When speaking with University Express, Naoise Crowley, President of UCC Students’ Union (UCCSU), said the increase in these fines came as a surprise. “There had been discussions over the past few weeks about increasing the fine to €75 from an original €50, however, we raised opposition to it consistently in various meetings. As such, it was frustrating to see this news for the first time reported in the Irish Examiner.” Mr. Crowley added, “The information provided regarding what would constitute a Campus Watch fine was very unclear, and to this point that question has not yet been answered.” According to the UCC student rules, the Campus Watch body decides whether complaints about student behaviour should be dealt with by the Campus Watch Committee, which hears less serious complaints, or by the Student Discipline Panel, dealing with the more serious cases.

According to UCCSU, the Students’ Union has been pushing towards an alternative approach to the Campus Watch fine, namely one that “encourages reflection and education as opposed to looking to penalise students financially” Mr. Crowley said. “The University has taken some of our insights on board in fairness, however, the changes made don’t go far enough, in my opinion. The fine has subsequently been reduced to €25 if the student accused of breaching the student rules, according to the Campus Watch committee, agrees to engage in the inhouse Alcohol Education Programme or the Bystander Intervention programme.” Mr. Crowley also said in conversation with University Express, that he believed these educational programmes are far more educational and productive as a repercussion of their actions, rather than paying an arbitrary fine, especially when students are faced with high levels of expenses such as fees and rent.

Mr Crowley concluded by highlighting the importance of students and their contribution within the University. “With the recent news about ‘potential expulsions’ and increasing fines, I think there has been a lot of reflection on the role of the University in the lives of students. I think UCC needs to focus to a greater extent on the needs of students and our concerns, to show some understanding and compassion at this very challenging and uncertain time. Without students, this institution would not exist – it’s important to remember that.” It is not yet known when the Campus Watch committee will hear the cases of the eleven students concerned.

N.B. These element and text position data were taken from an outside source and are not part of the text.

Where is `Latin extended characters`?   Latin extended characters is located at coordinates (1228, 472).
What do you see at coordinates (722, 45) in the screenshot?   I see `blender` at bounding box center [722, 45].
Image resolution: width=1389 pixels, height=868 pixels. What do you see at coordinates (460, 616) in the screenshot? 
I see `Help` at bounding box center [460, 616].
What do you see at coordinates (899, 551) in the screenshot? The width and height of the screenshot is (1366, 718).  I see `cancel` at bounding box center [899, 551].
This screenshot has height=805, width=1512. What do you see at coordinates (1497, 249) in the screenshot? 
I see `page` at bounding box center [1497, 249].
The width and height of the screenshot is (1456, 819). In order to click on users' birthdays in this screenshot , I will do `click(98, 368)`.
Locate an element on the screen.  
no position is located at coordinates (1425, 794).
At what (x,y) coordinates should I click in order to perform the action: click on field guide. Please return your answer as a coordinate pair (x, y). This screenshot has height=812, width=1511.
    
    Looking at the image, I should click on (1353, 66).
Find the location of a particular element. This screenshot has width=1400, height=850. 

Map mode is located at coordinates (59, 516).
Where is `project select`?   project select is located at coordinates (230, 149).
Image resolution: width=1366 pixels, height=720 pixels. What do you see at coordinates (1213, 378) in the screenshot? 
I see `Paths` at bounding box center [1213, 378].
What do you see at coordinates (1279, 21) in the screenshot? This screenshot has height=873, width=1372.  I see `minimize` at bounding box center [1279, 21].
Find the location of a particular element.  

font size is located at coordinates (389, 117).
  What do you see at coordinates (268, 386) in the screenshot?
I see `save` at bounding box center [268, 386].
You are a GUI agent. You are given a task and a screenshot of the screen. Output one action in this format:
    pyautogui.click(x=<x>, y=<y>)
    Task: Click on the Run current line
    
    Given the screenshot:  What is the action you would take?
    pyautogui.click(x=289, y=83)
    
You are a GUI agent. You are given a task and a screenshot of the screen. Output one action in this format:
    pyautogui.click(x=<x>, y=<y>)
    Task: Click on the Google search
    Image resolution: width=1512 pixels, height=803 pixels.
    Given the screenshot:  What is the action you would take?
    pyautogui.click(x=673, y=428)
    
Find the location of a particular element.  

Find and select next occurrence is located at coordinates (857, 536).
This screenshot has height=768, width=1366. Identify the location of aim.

Separately from the Campus Watch fines, the Students’ Union also came under fire from national media, for continuing with their online Freshers’ Week events, which aimed to integrate new students into the University community. All UCC students received an email from Interim President, Professor John O’Halloran, prior to the commencement of ‘Freshers’ Week,’ which explained that the University ‘could not support its operation.’ UCCSU proceeded with these events, as they were in line with public health advice, given that all the events occurred virtually. Mr. Crowley explained that Virtual Freshers’ Week was used as a means of promoting public health measures by providing “alternative entertainment to face-to-face contact.” UCCSU were able to confirm that no gathering reviewed by Campus Watch was associated with a virtual event staged as part of their virtual Freshers’ Week.